Taking the listing below, restate word for word each line from the line with "You are a GUI" to the line with "Configure (755, 1500)", ends included, and stop there.

■ Excerpted records:
Start of Block

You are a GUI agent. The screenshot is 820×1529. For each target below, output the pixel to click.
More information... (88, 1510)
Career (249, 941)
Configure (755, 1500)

End of Block
Start of Block

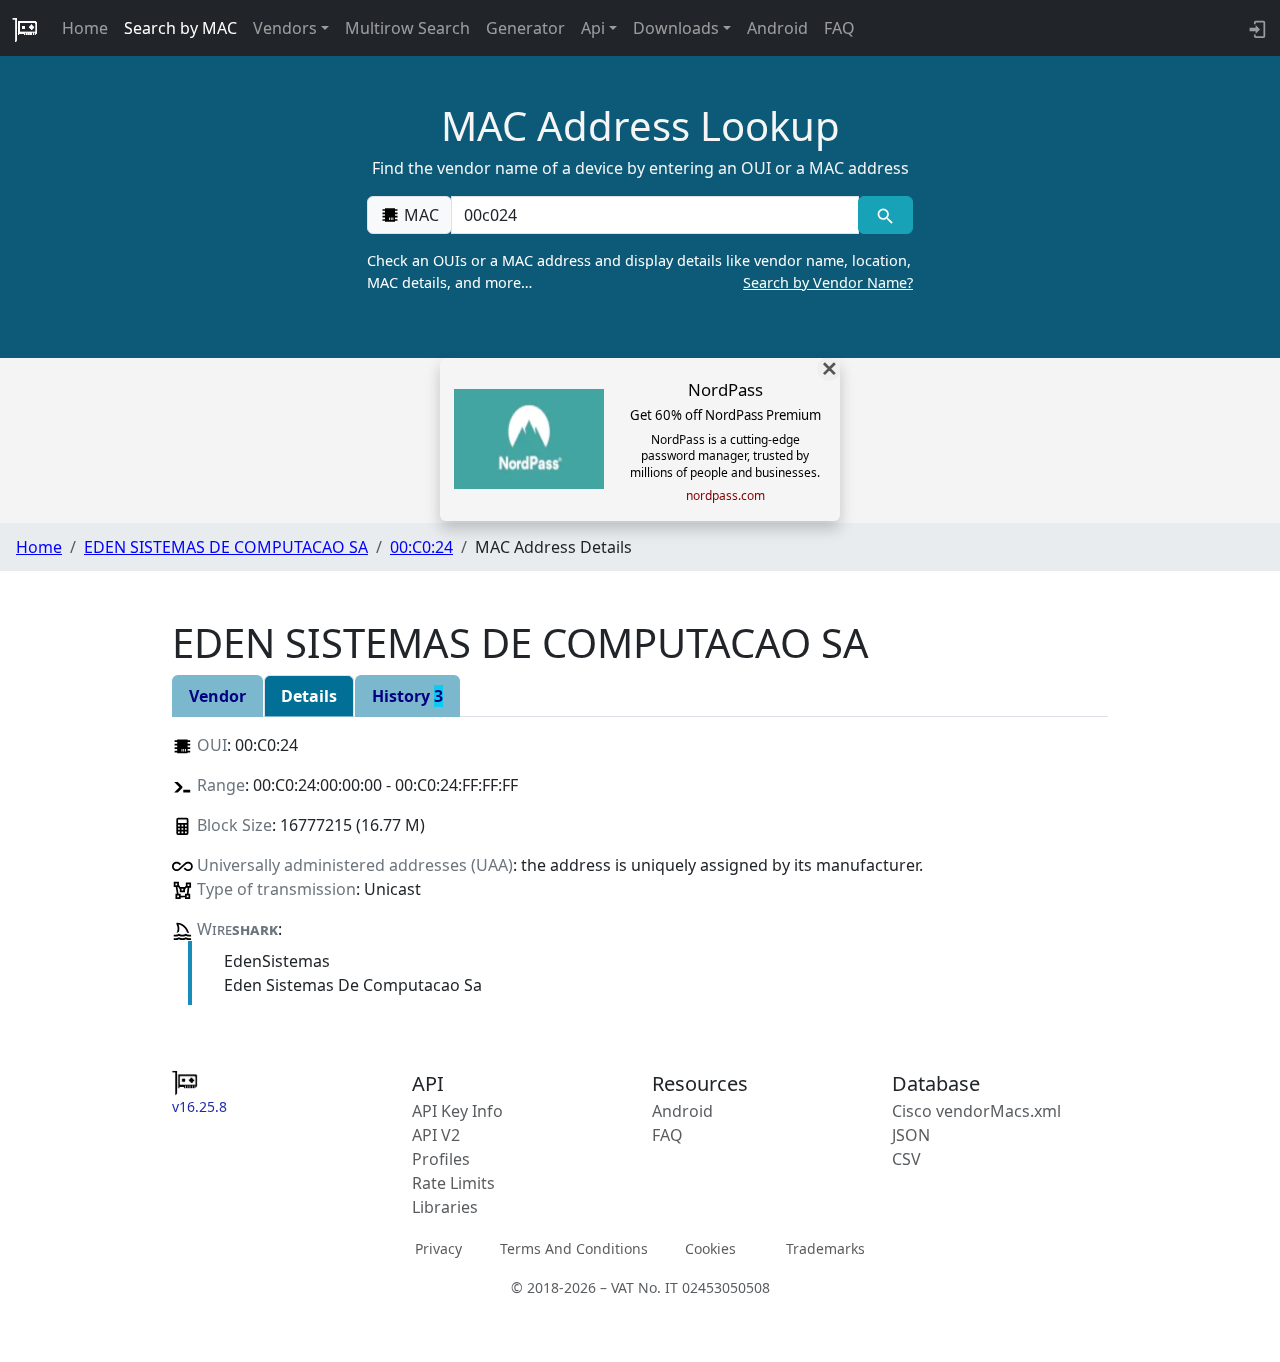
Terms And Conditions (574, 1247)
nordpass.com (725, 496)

End of Block

■ Reply:
You are a GUI agent. The screenshot is 820×1529. For each target below, output the pixel to click.
More information... (88, 1510)
Career (249, 941)
Configure (755, 1500)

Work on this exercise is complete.